◆ Aufgaben:
A – Prüfe anhand des Textes über die Großglockner-Expedition, ob die folgenden Aussagen zutreffen: (i) Die zweite Expedition brach mit 16 Pferden auf. (ii) Die im Jahr 1800 ermittelte Gipfelhöhe lag über der tatsächlichen Höhe. (iii) Das neben dem Gipfelkreuz aufgestellte Barometer lieferte 52 Jahre lang Daten. Beantworte jede Aussage mit Ja oder Nein und belege sie mit den entscheidenden Worten des Textes.
B – Nenne alle Früchte, die im Text über die Großglockner-Expedition unter den Vorräten an Viktualien aufgezählt werden.

◆ Textauszug:
Am 26. Juli 1800 machte sich die zweite Expedition in Heiligenblut auf den Weg: 62 Personen, darunter 12 „Honoratioren“ (Salm und seine Wissenschafter) als „reitende Partie“ , und 16 Pferde. Dank günstigem Wetter erreichten fast alle „Honoratioren“ binnen zwei Tagen die Adlersruhe (3.434 m) und fünf Mann bezwangen tatsächlich den Großglockner und setzten dort ein Gipfelkreuz.
Der Expeditions-Chronist beschrieb sichtlich beeindruckt, wie Salm diesen Sieg vor der Holzhütte im Leitertal feierte: „ Der Fürst beehrte die Glocknerbesteiger mit einem guten Mahle. Man glaubte bei dem Vorrate an Viktualien, unter welchen Pfirsiche, Feigen, Melonen und Ananasfrüchte waren, mehr bei einer fürstlichen Tafel in der Hauptstadt als in einer Alpenhütte zu sein. Es quollen Champagner, Tokayer und Malage, als keltere man sie vom nahen Gletscher.“
Besonderen Anlass zum Feiern gab der wissenschaftliche Ertrag. Neben der geografischen Länge und Breite des Gipfels wurde auch seine Höhe barometrisch und trigonometrisch mit 3.761 m ermittelt – zwar um 37 m zu wenig, doch ungleich genauer als 1799 mit 4.216 m. Das Problem: Wohl konnte man damals den Höhenunterschied zwischen Heiligenblut und dem Gipfel exakt messen, nicht aber die Höhe von Heiligenblut über der weit entfernten Adria. Neue Erkenntnisse brachten u.a. Reihenversuche mit Schneeschmelzen, Siedepunkten des Wassers, Luftfeuchte sowie Puls- und Atemfrequenzen. Und neben dem Gipfelkreuz wurde ein Barometer aufgestellt, das 52 Jahre lang Daten lieferte.
Die Gesamtkosten dieses Unternehmens werden in den Expeditionsberichten eher verschleiert denn geklärt. Wir kennen aber die Löhne, Preise und Reisekosten jener Zeit, als die Fahrt in einer Postkutsche fast so viel kostete wie heute eine Überlandfahrt mit dem Taxi. Nach dem Geldwert von 2005 legte der begüterte Fürstbischof Salm für beide Glockner-Espeditionen mindestens 50.000 Euro aus.

◆ Bereitgestellte Datensätze:
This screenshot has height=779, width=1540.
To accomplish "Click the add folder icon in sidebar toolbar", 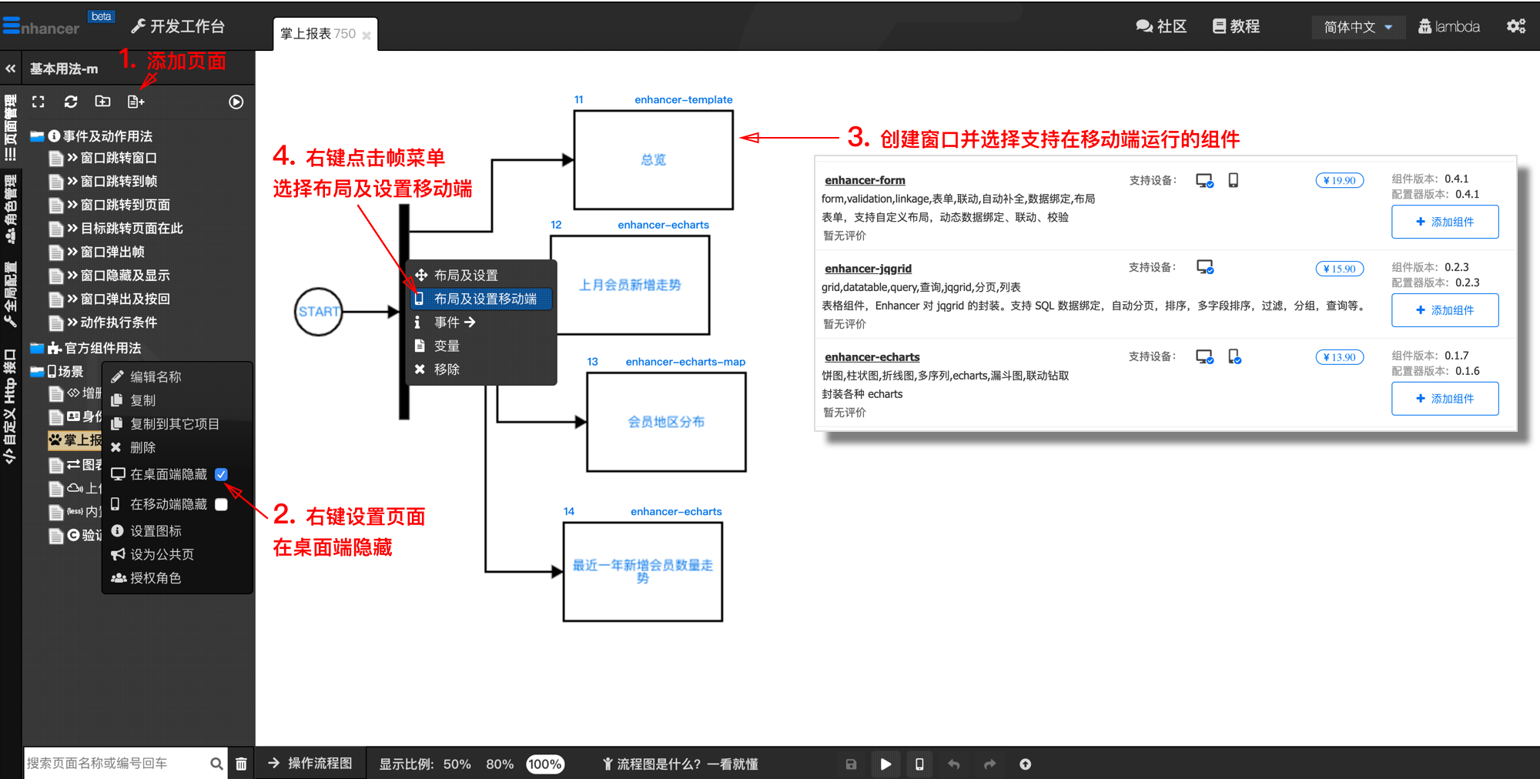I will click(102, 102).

---

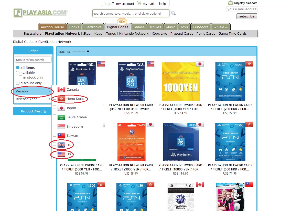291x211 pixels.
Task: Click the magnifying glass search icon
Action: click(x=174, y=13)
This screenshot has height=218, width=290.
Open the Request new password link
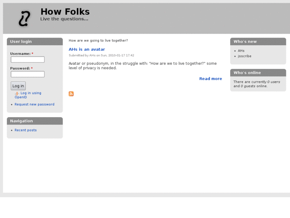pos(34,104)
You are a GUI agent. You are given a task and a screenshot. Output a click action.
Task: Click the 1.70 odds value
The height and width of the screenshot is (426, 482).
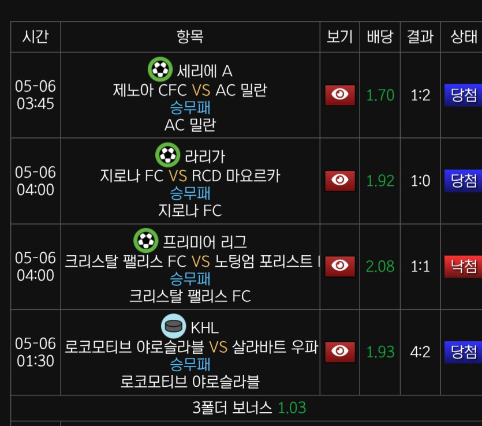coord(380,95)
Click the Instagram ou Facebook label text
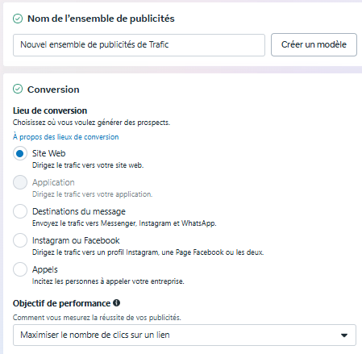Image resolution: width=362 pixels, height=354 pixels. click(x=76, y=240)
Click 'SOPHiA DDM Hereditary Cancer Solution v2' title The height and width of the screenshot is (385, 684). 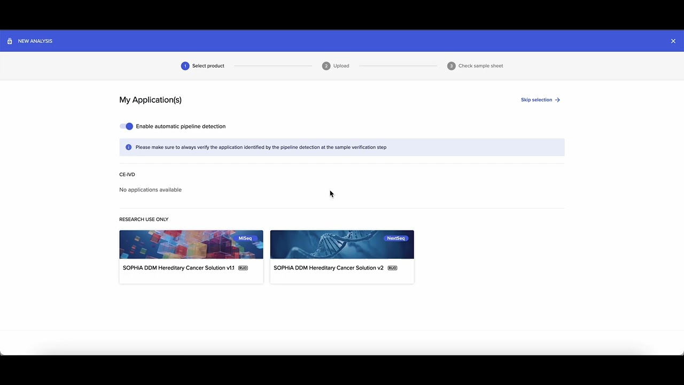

◆ Lösungen:
A –
(i) Ja: „62 Personen, darunter 12 „Honoratioren“ (Salm und seine Wissenschafter) als „reitende Partie“ , und 16 Pferde“
(ii) Nein: „zwar um 37 m zu wenig“
(iii) Ja: „das 52 Jahre lang Daten lieferte“

B – Pfirsiche, Feigen, Melonen, Ananasfrüchte